Long Reads and Other Things

Here are a few things you may want to check out over the weekend:

1) “The track that caused so much chaos on the dancefloor it got banned” (BBC, 7 minutes, October 2024.) Here’s how the story opens:

“The reaction was so crazy. I’ve never seen a song reaction like that in the club,” Lethal Bizzle tells the BBC.

Every time the grime artist’s debut single Pow! blasted through speakers in UK nightclubs in the early 2000s, there was chaos on the dancefloor.

Adrenaline-fuelled clubbers pushed and slammed into one another. Drinks flew across packed, sweaty venues, late into the night.

“Basically it was people having fun mosh-pitting - very normal at festivals - but in the club environments that I was used to playing, that never used to happen then,” Bizzle says.

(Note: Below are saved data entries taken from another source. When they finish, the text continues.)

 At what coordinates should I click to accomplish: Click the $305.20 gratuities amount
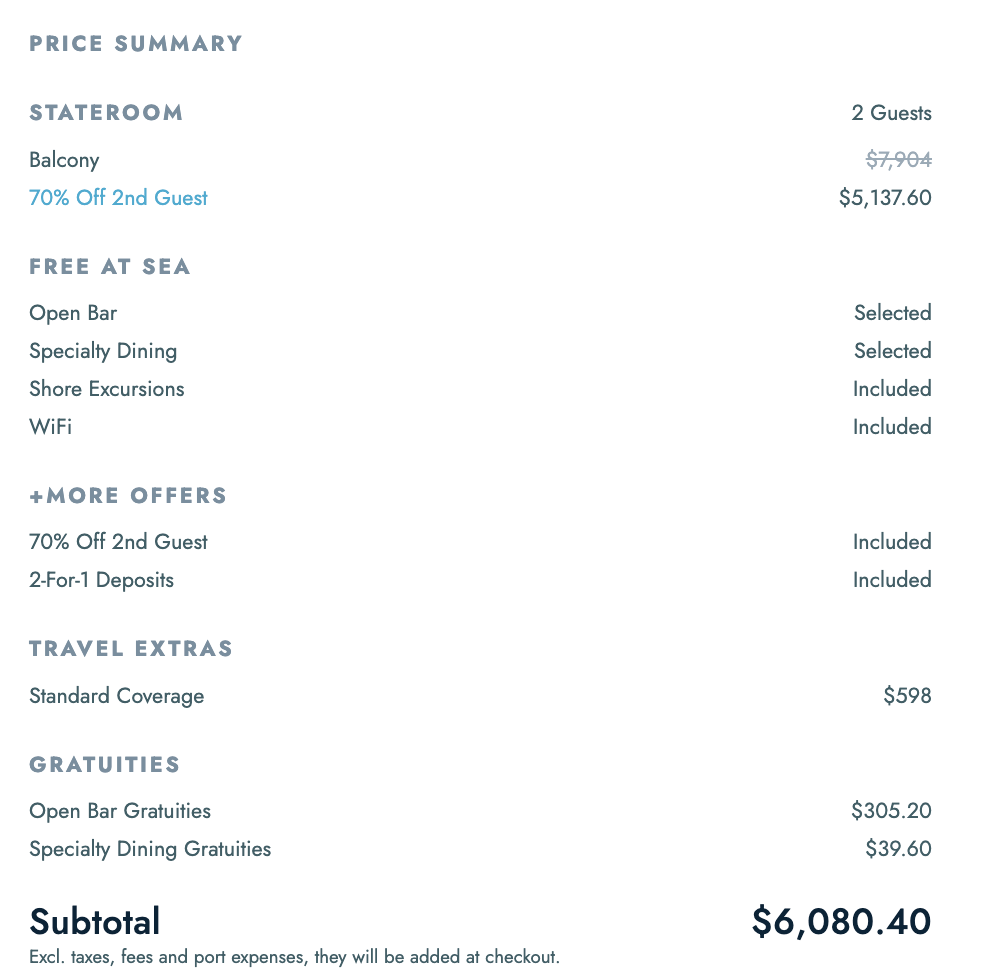click(x=891, y=811)
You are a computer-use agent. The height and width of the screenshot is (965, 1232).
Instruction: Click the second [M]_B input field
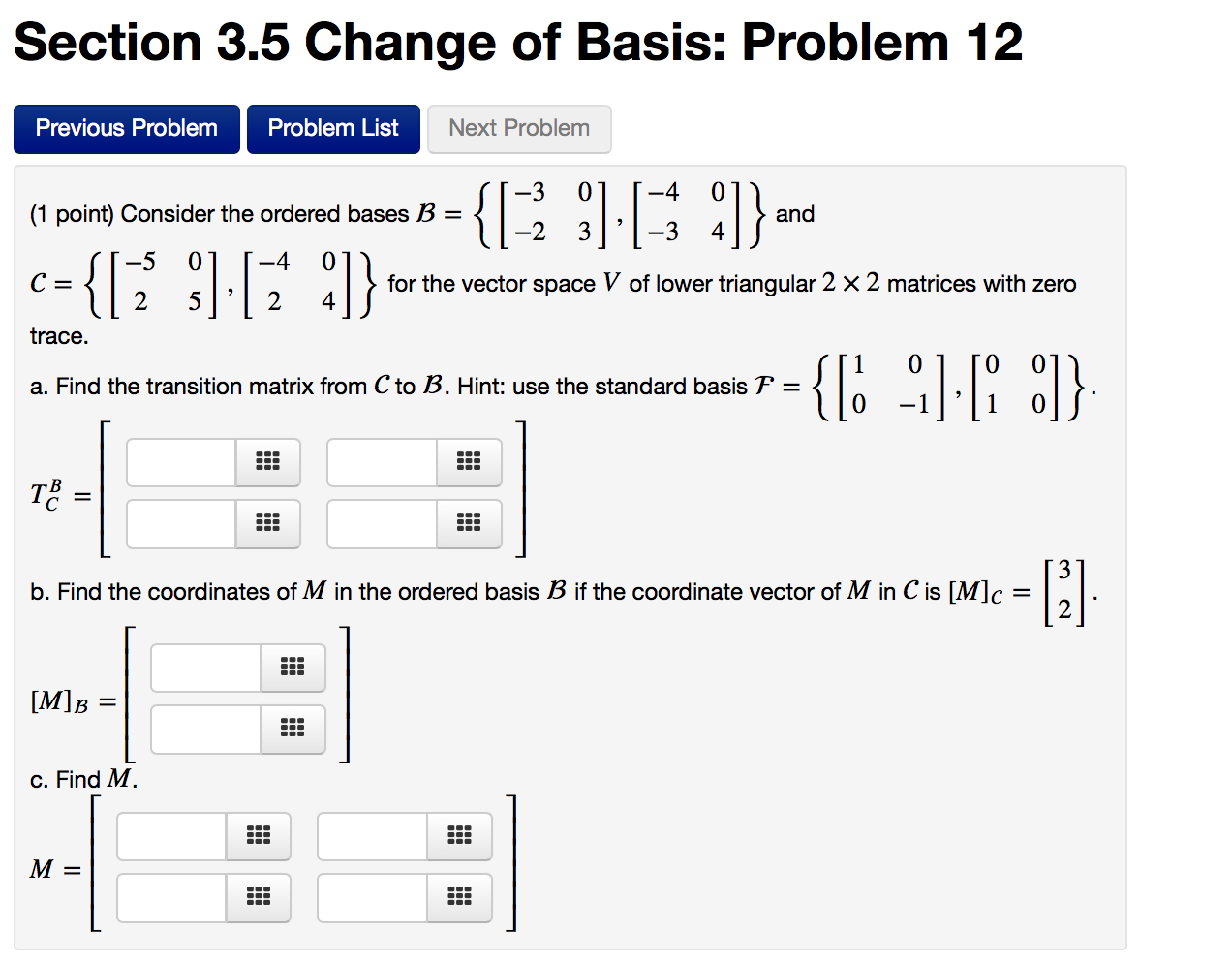[205, 730]
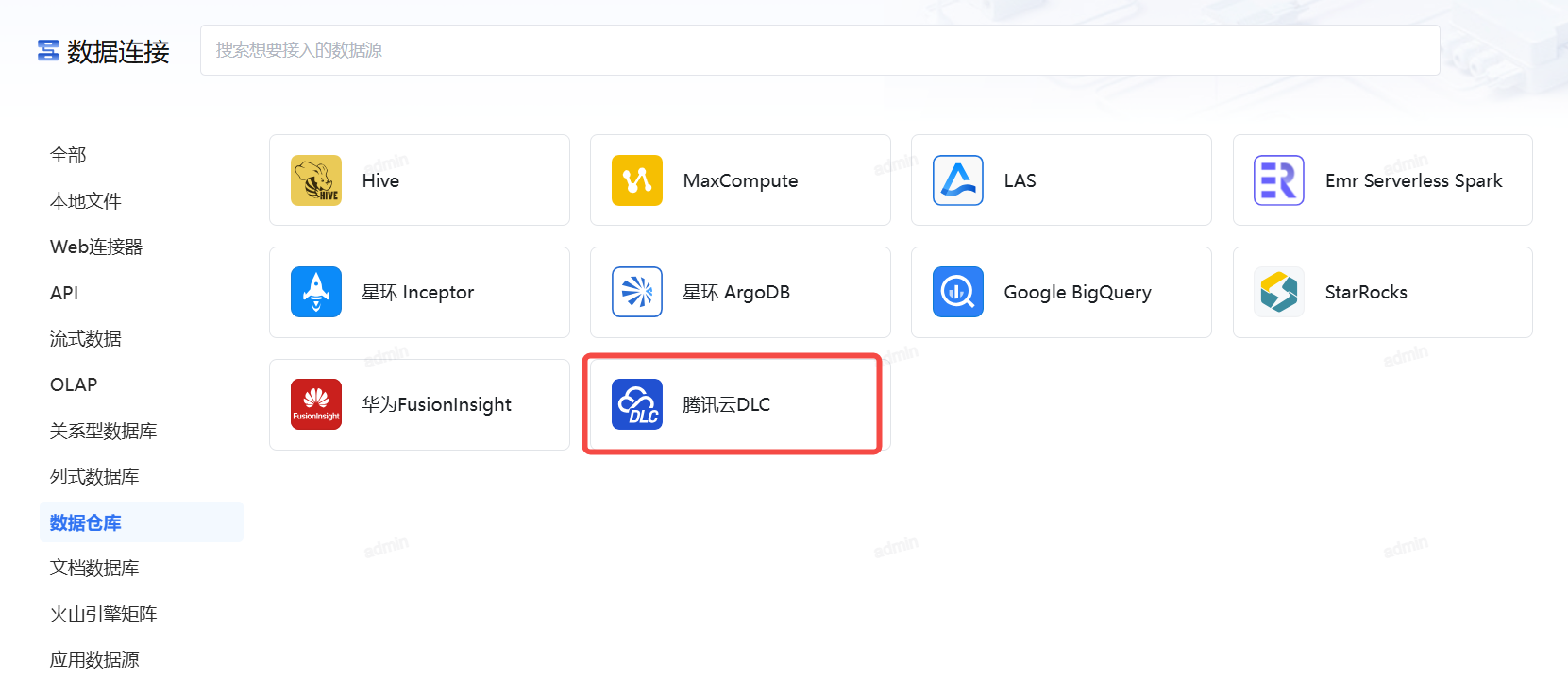Click the 腾讯云DLC cloud icon

pos(637,404)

“A lot of the club owners were like: woah, woah, woah, what’s going on here!”

The three-minute barrage of energy, which starts with Bizzle before the microphone is passed between 10 MCs, became so notorious that clubs banned it across the country.

2) ”‘Not here to come third’: the world’s senior minigolfers get serious” (Financial Times, 19 minutes, October 2024). The title alone should be reason enough to click.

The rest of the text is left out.